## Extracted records
------------------------------------

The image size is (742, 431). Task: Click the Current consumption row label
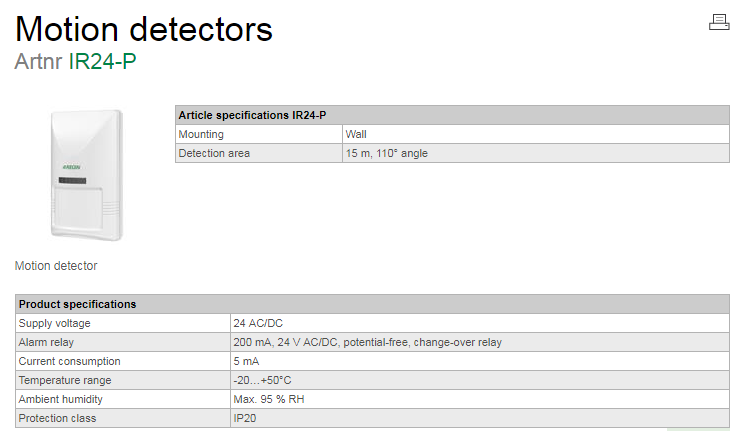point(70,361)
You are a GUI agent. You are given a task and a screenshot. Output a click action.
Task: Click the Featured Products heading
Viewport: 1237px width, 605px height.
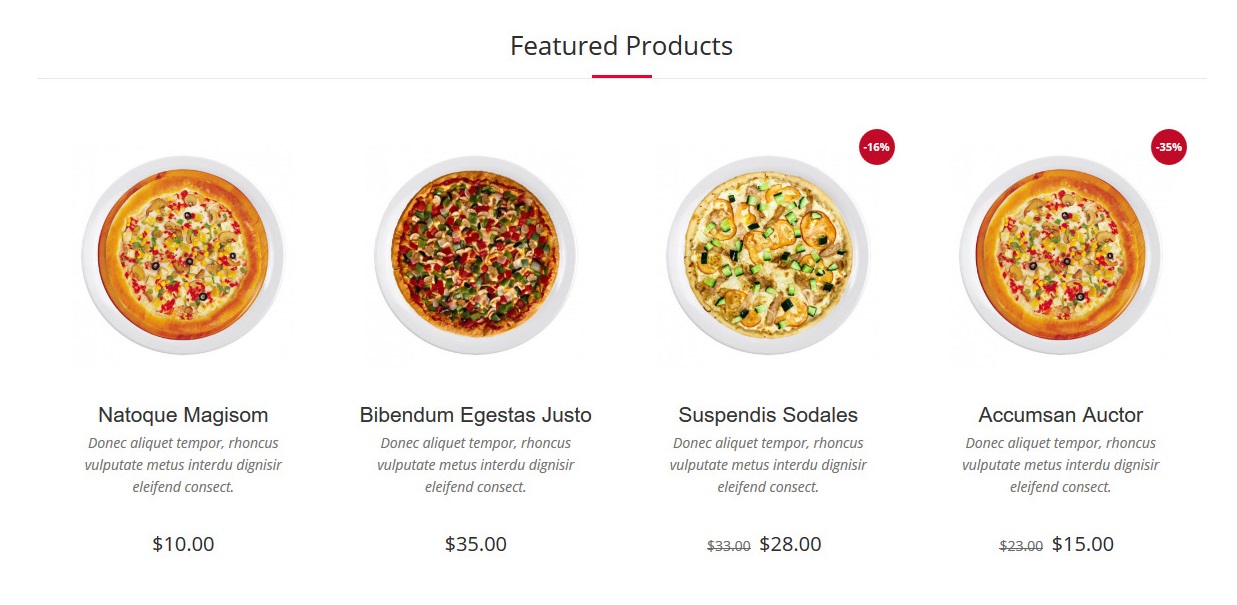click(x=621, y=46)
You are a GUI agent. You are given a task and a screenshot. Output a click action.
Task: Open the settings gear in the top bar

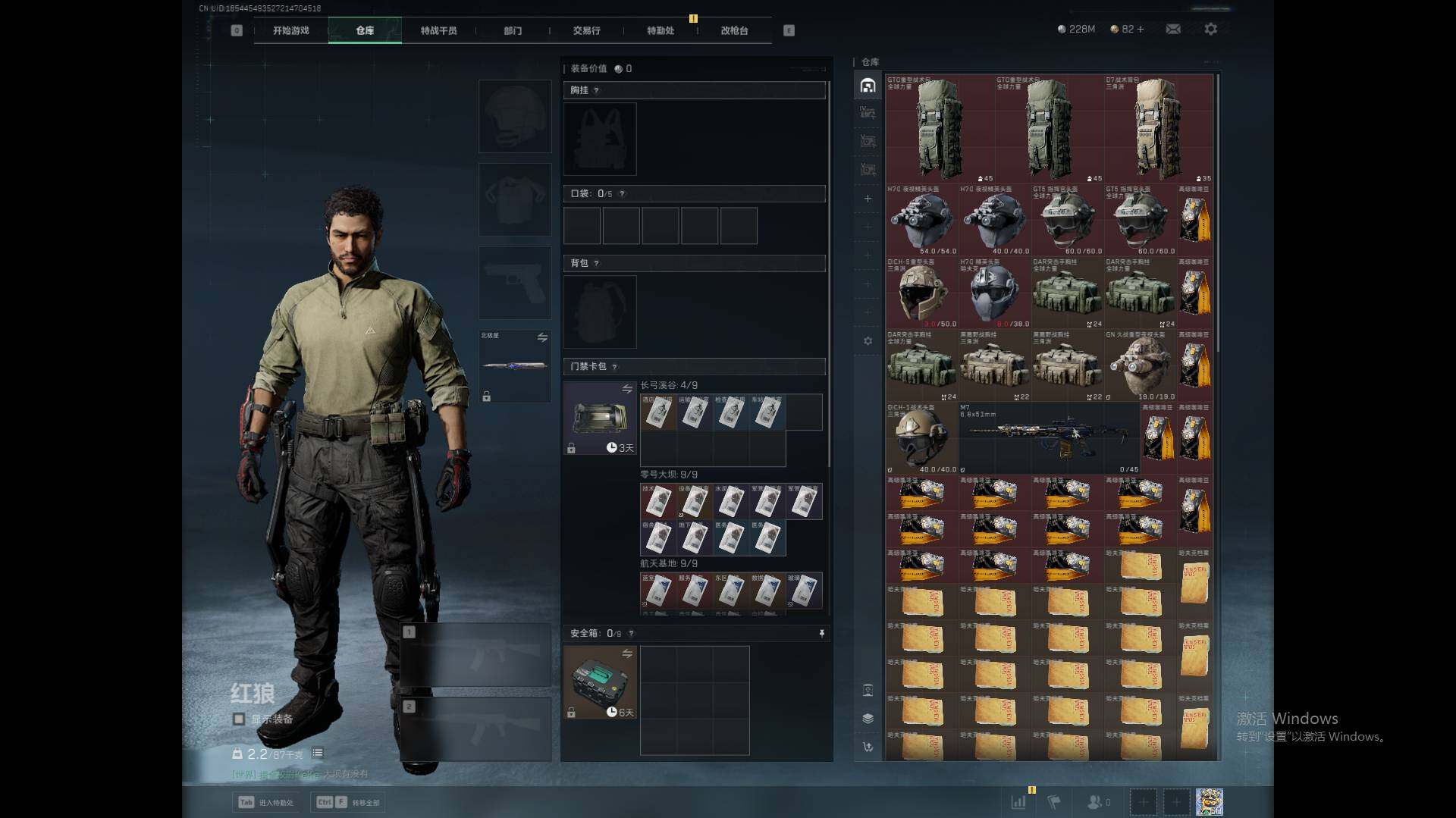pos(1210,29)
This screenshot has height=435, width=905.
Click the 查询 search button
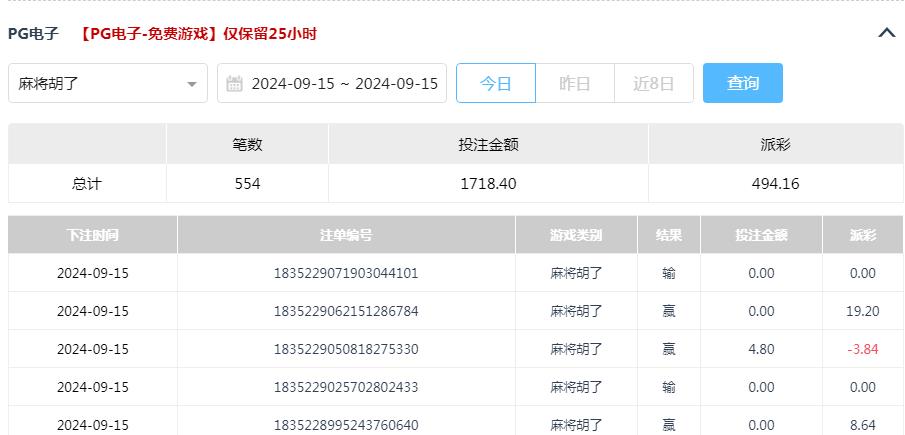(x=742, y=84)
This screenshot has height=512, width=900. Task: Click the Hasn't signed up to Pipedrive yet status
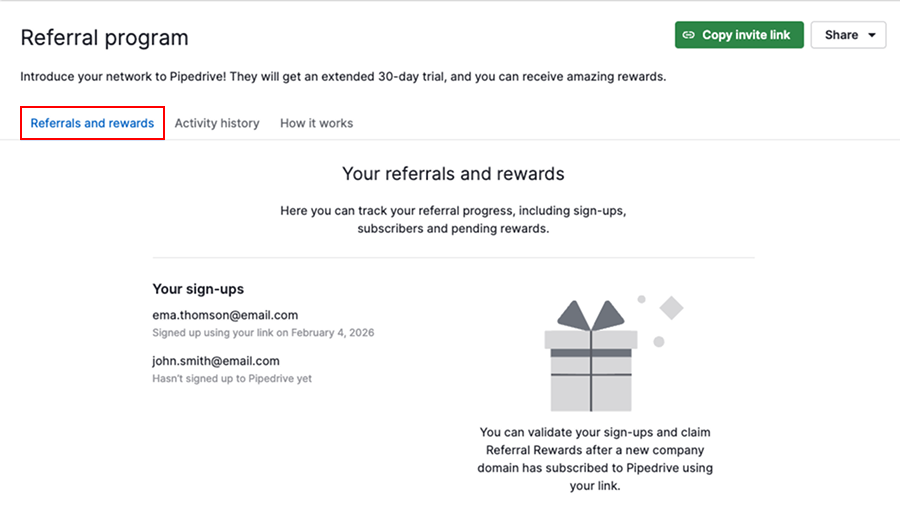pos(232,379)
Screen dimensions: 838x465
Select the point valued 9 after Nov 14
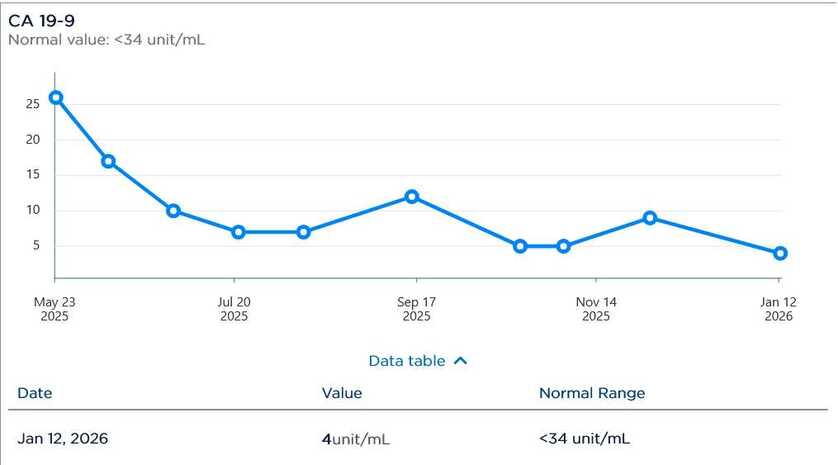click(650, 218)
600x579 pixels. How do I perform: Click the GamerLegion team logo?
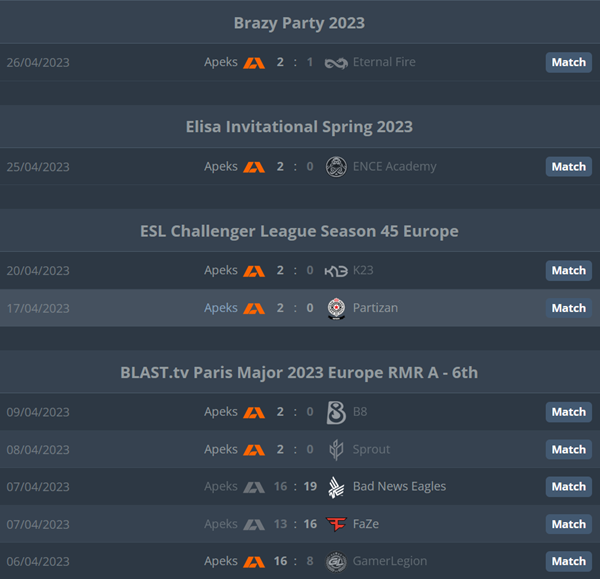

------------------------------------

## WORK REQUIRED
Please express the material above as a numbered list, skipping blank lines and leaving out the pictures.

## WRITTEN ANSWER
1. The image size is (742, 431). Task: Click the Current consumption row label
2. point(70,361)
3. You are a GUI agent. You are given a task and a screenshot. Output a click action.
4. Task: Click the Featured Products heading
5. Viewport: 1237px width, 605px height.
6. click(x=621, y=46)
7. You are a GUI agent. You are given a task and a screenshot. Output a click action.
8. Task: Open the settings gear in the top bar
9. pos(1210,29)
10. This screenshot has height=435, width=905.
11. Click the 查询 search button
12. (x=742, y=84)
13. This screenshot has height=512, width=900. Task: Click the Hasn't signed up to Pipedrive yet status
14. pos(232,379)
15. Screen dimensions: 838x465
16. Select the point valued 9 after Nov 14
17. click(650, 218)
18. 600x579 pixels. How do I perform: Click the GamerLegion team logo?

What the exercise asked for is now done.